27 jun. 2013

True story: Chicles o cómo morirse de vergüenza

Esta anécdota ocurrió cuando yo hacía primero de bachillerato, hará ahora unos 7 años.

Yo estaba en la media hora de descanso de la mañana (la "hora" del patio de toda la vida, vamos) en la planta baja de mi instituto, esperando delante de un aula a un profesor con el que tenía que hablar. 
Estaba sentada en el suelo delante de la puerta, en plan indio, con las piernas cruzadas y la mochila encima, ocupando el mínimo espacio posible en aquellos pasillos tan estrechos, y hartándome de galletas de chocolate. 
(Ahora que os he puesto en situación, tengo que haceros saber que yo el 80% del tiempo estoy comiendo chicle. Esto es un hecho que sabe cualquiera que me conozca. Puedo beber con el chicle en la boca, hablar, comer, y se han dado casos en que incluso me he dormido comiendo chicle. Es una habilidad inútil, pero es lo que tengo.)
El caso es que en aquella ocasión concreta, como las galletas se desmigajaban mucho, decidí quitarme el chicle de la boca y, por no moverme, lo estuve aguantando en la mano mientras desayunaba a la espera del profesor.

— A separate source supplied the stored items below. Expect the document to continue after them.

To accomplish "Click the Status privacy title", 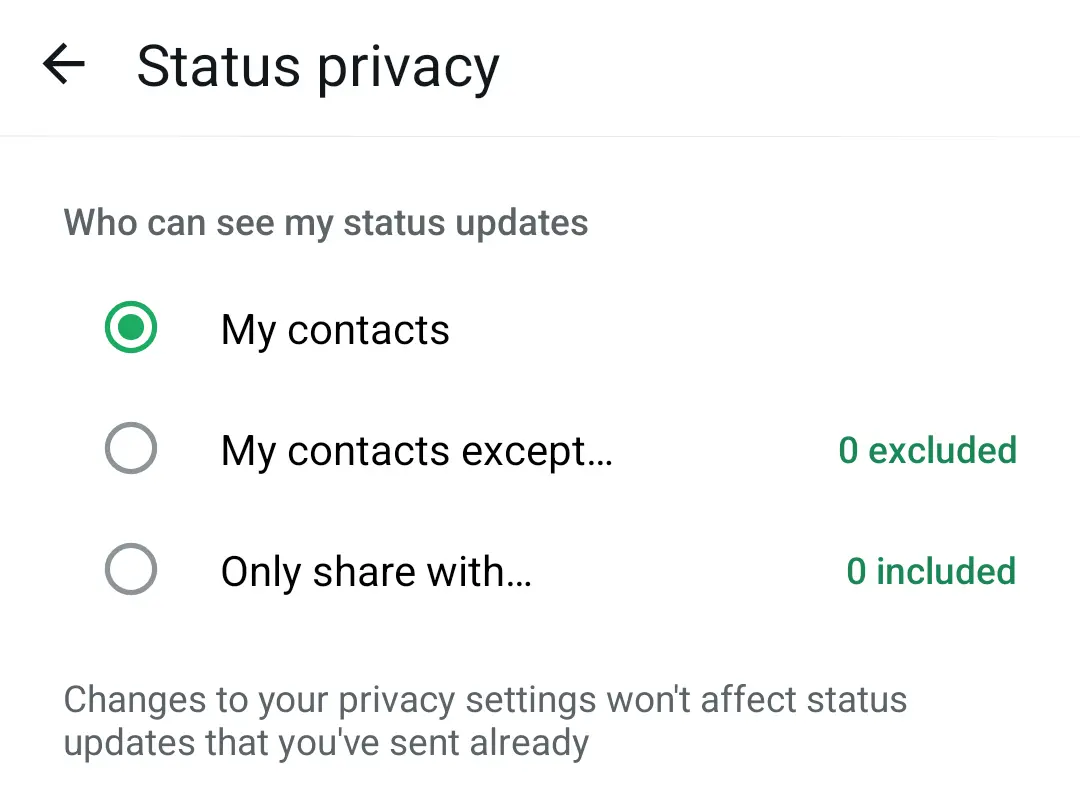I will point(318,66).
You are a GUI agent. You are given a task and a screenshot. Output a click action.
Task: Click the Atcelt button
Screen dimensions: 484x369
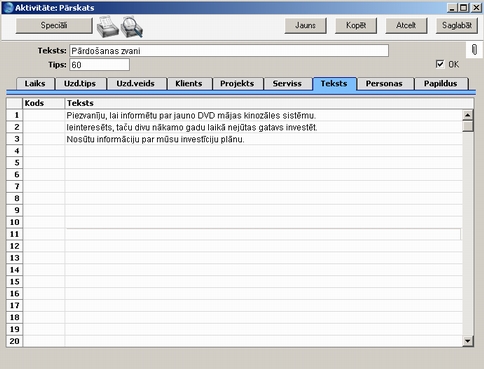tap(406, 25)
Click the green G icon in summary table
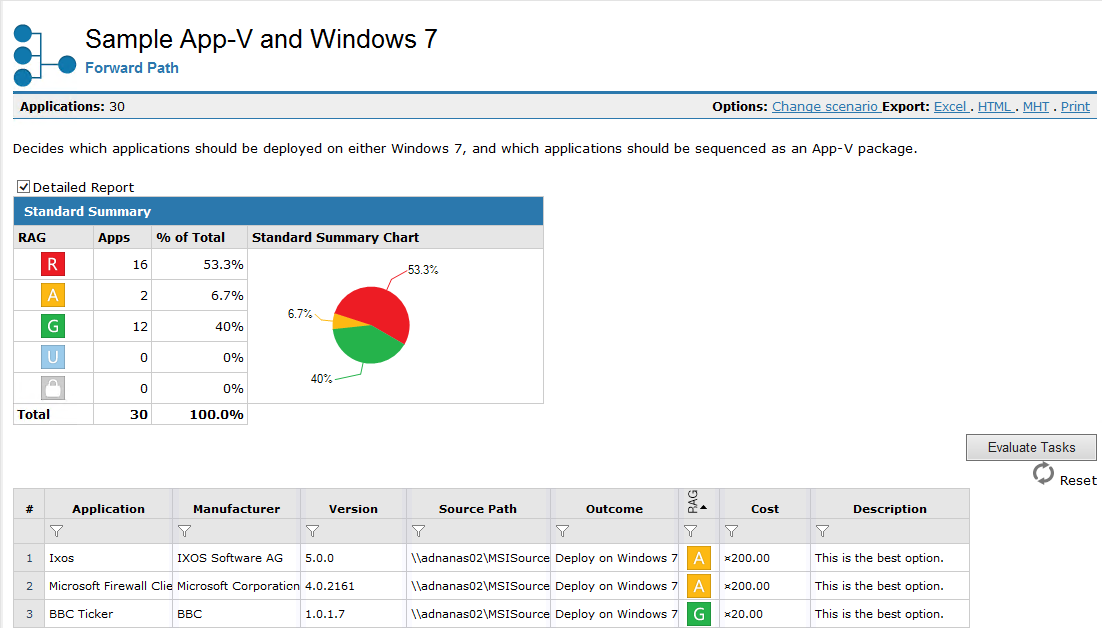1102x630 pixels. click(x=53, y=327)
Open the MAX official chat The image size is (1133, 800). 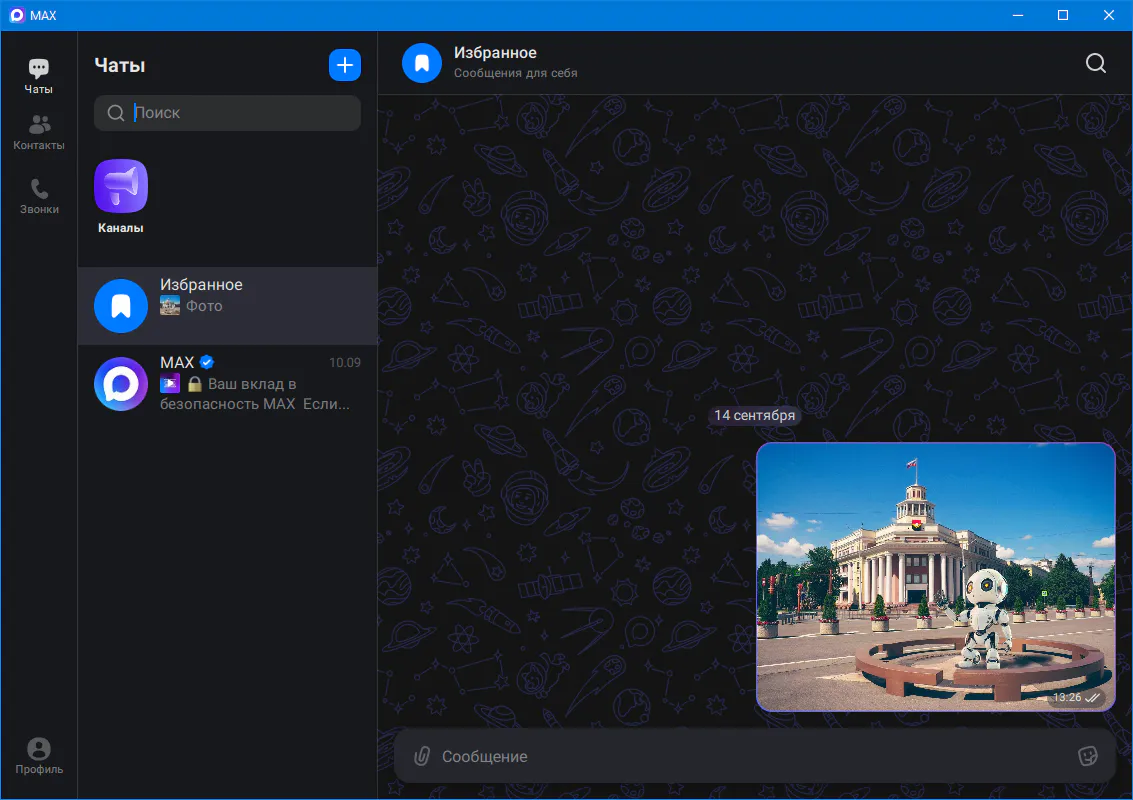227,384
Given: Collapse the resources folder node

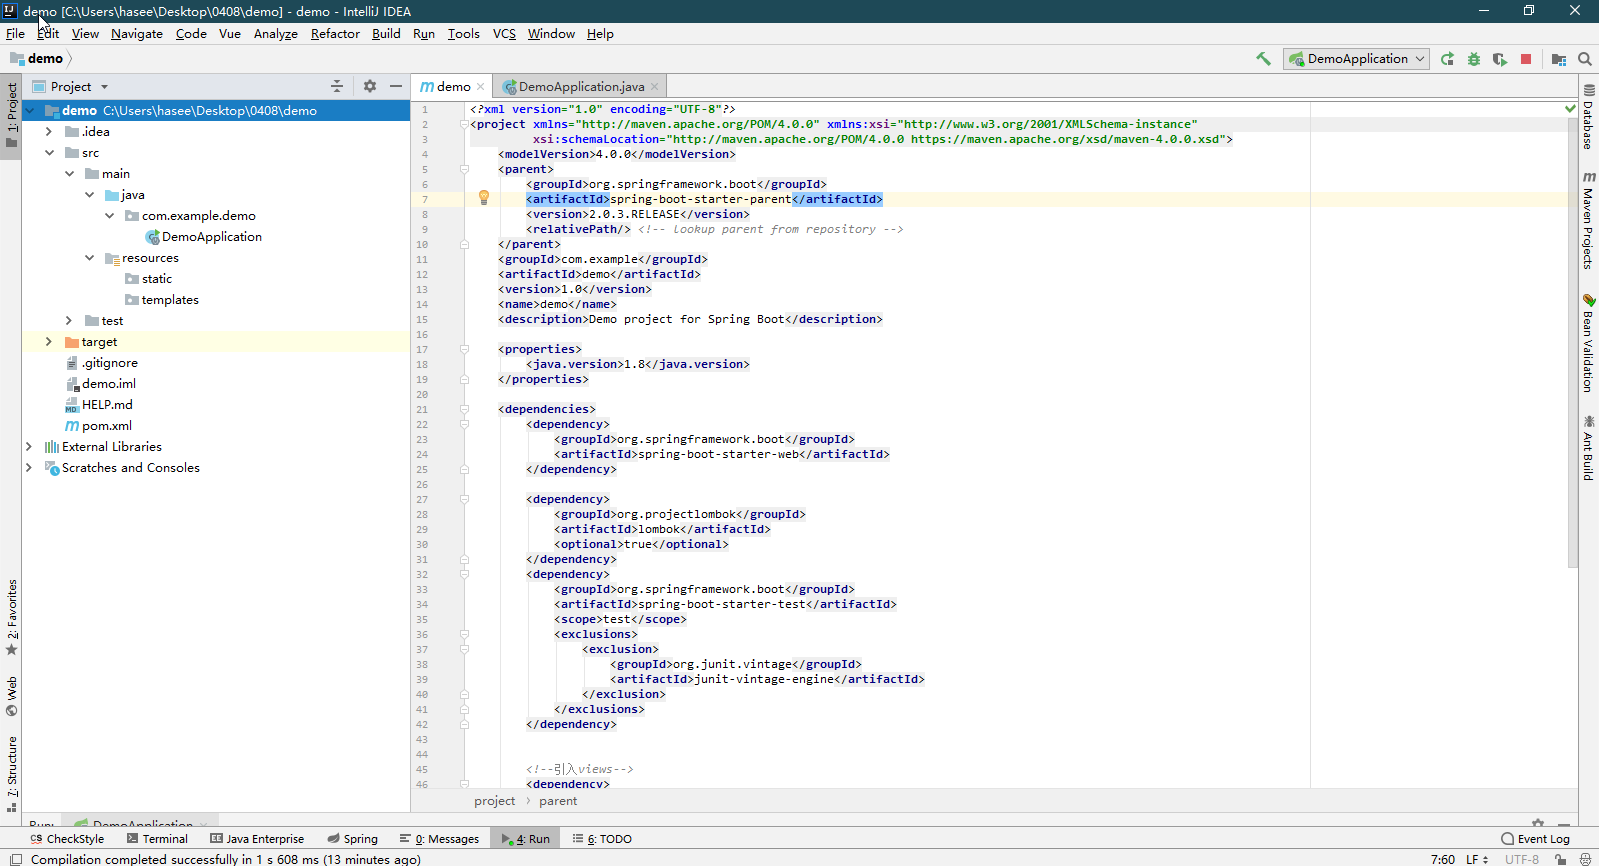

Estando yo en aquella situación, con la mochila encima, migas de chocolate por doquier y el chicle en la mano, me grita una voz desde alguna parte del pasillo (que aun no se cual es porque no pude ver nada y ahora entenderéis por qué) diciéndome que el profesor al que buscaba, lo habían visto en la primera planta, y que en 2 minutos tenía reunión de profesores.
Así que me levanté corriendo, me puse la mochila al hombro, cogí las galletas como pude, y fui como las balas en dirección a las escaleras que tenia a 10 pasos de donde estaba sentada. Y tal y como me levanté y dí la primera zancada, me comí de lleno a un chico al que yo, con mis gustos raros, siempre había visto guapo.
Impacté con él con tanta fuerza que lo mandé un par de pasos hacia atrás, le tiré el bocadillo, se cayeron mis galletas, y perdí mi chicle. TERROR.
Iba buscando el chicle por todas partes con la mirada, temiéndome lo peor, mientras recogía toda la comida del suelo a la vez que le pedía perdón sin parar. Cuando le di su bocadillo, mis sospechas se hicieron realidad: le había pegado el chicle en la mano.
Yo creo que ni siquiera se había enterado, porque me miró con cara rara cuando vio que le cogía algo de la mano y salía corriendo (no sin antes darle un golpe con la mochila otra vez, no fuera a ser...).


A este chico lo he vuelto a ver un montón de veces más. De hecho, casi me da un ataque cuando vi que al año siguiente cuando repetí curso, estábamos en la misma clase.
Pero nunca me ha dicho nada sobre el tema, yo creo que con el caos de la situación, igual ni me vio la cara lo suficiente como para identificarme. O ha preferido suprimir aquel momento tan surrealista de su memoria. Cualquier opción me vale.



¿Moraleja?

No llevéis chicles masticados en la mano. Es una guarrada. Y se los podéis pegar a alguien por accidente, que es más guarrada todavía.
Cogéis el chicle y lo envolvéis en un pañuelo, o en el envoltorio de lo que os estéis comiendo, o os lo tragáis, o lo lanzáis por una ventana. O aprendéis a comer con el chicle en la boca sin que se os llene de migas, como una servidora. O coño, sed personas normales y no seáis vagos como yo y lo tiráis a una puta papelera.